Collected data
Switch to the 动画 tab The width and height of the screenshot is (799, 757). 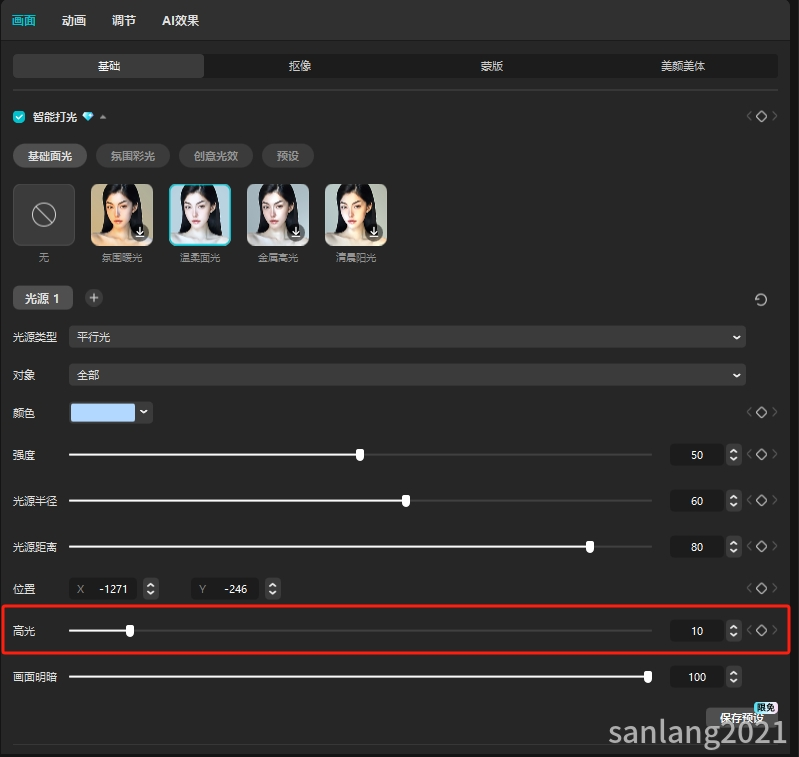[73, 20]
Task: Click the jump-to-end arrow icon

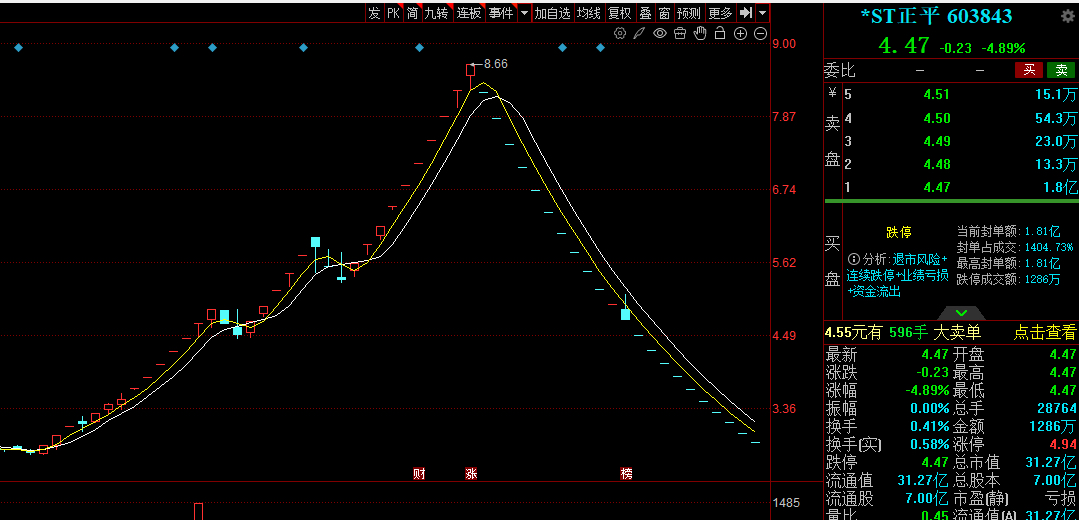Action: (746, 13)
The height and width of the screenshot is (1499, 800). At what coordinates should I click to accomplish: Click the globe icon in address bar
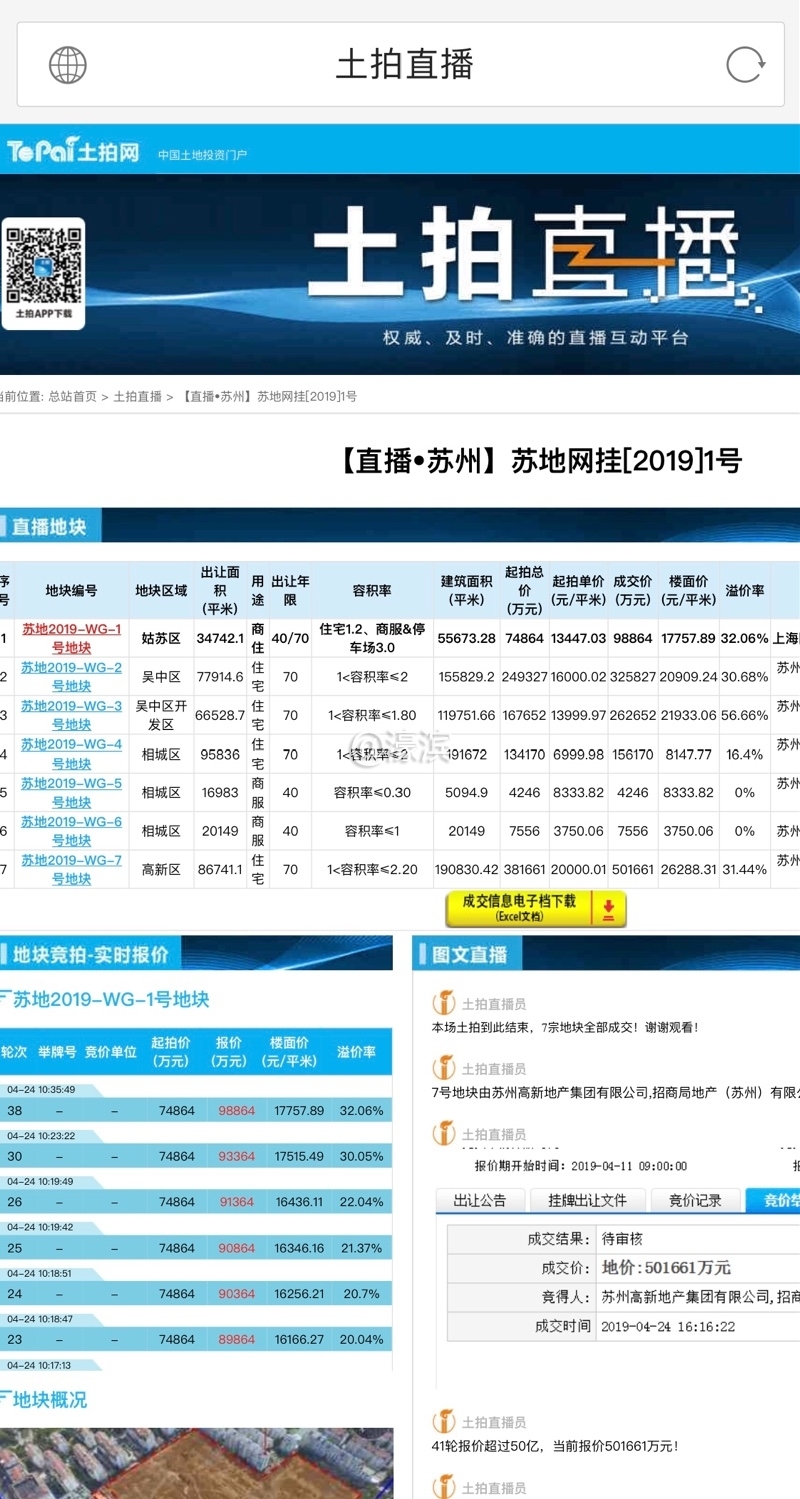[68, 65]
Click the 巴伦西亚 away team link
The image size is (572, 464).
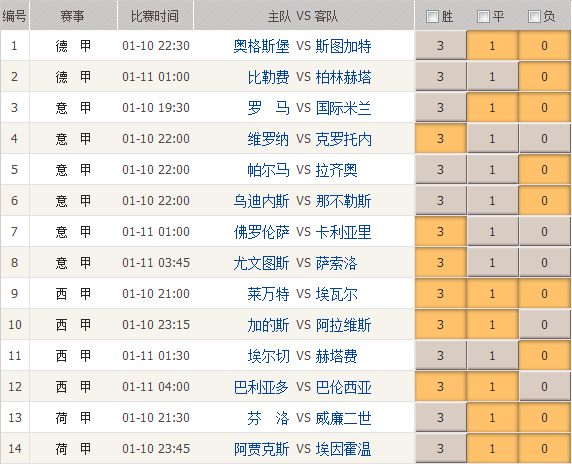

▸ Description of the task: Nothing but the lines from the one containing "The height and" through the final line of the records, both included and copied exactly, should appear in the answer; pictures stay out.

▸ Result:
The height and width of the screenshot is (1499, 800). At what coordinates should I click to accomplish: Click the globe icon in address bar
[68, 65]
Click the 巴伦西亚 away team link
The image size is (572, 464).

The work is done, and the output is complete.